Dan Greenfield manages to explain exactly how liberalism manages to sell its ideology so successfully to the lumpen-haute-bourgeoisie, and identifies the mechanism by which conformity of thought is so widely systematically confused with intelligence.
Self-esteem is the new intelligence. Obama’s intelligence was manufactured by pandering to the biases and tastes of his supporters. The more he shared their biases and tastes, the smarter he seemed to be and the smarter they felt by having so much in common with such a smart man. ...
[M]anufactured intelligence is self-involved. It mistakes feeling for thinking. It deals not with how things are or even how we would like them to be, but how we feel about the way things are and what our feelings about the way things are say about what kind of people we are.
Liberal intelligence is largely concerned with the latter. It is a self-esteem project for mediocre elites, the sons and daughters of the formerly accomplished who are constantly diving into the shallow pools of their own minds to explore how their privilege and entitlement makes them view the world and how they can be good people by challenging everyone’s paradigms and how they can think outside the box by climbing into it and pulling the flaps shut behind them.
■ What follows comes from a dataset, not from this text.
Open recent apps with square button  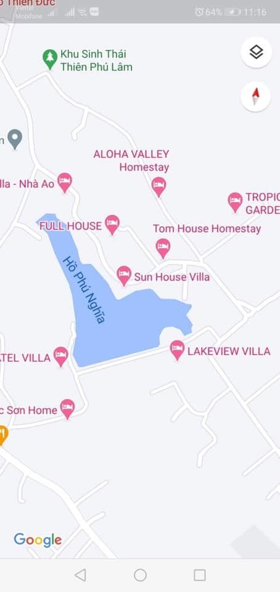click(x=200, y=575)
Perpetual self-involvement isn’t intelligence regardless of how many of the linguistic tricks of memoir fiction it borrows to endow its liberal self-help section with the appearance of nobility.
Liberalism isn’t really about making the world a better place. It’s about reassuring the elites that they are good people for wanting to rule over it.
Sullyblog recently found itself another humanitarian crusade to climb on board.
Bad enough our letting the Bush Administration roughly handle jihadi terrorists (Torture!). On top of that, we allow domestic cats to reproduce and then we “introduce” them into natural environments properly understood to be the park and preserve of rodents and small birds. We are kind of like God introducing Spaniards into the New World.
Disapproving Aunt Andrew quotes crusading vegan journalist Deanna Pan writing in Mother Jones about the findings of a study of feline atrocities by the University of Georgia.
About 30 percent of the sampled cats were successful hunters and killed, on average, two animals a week. Almost half of their spoils were abandoned at the scene of the crime. Extrapolating from the data to include the millions of feral cats brutalizing native wildlife across the country, the American Bird Conservancy estimates that kitties are killing more than 4 billion animals annually. And that number’s based on a conservative weekly kill rate, said Robert Johns, a spokesman for the conservancy.
“We could be looking at 10, 15, 20 billion wildlife killed (per year),” Johns said.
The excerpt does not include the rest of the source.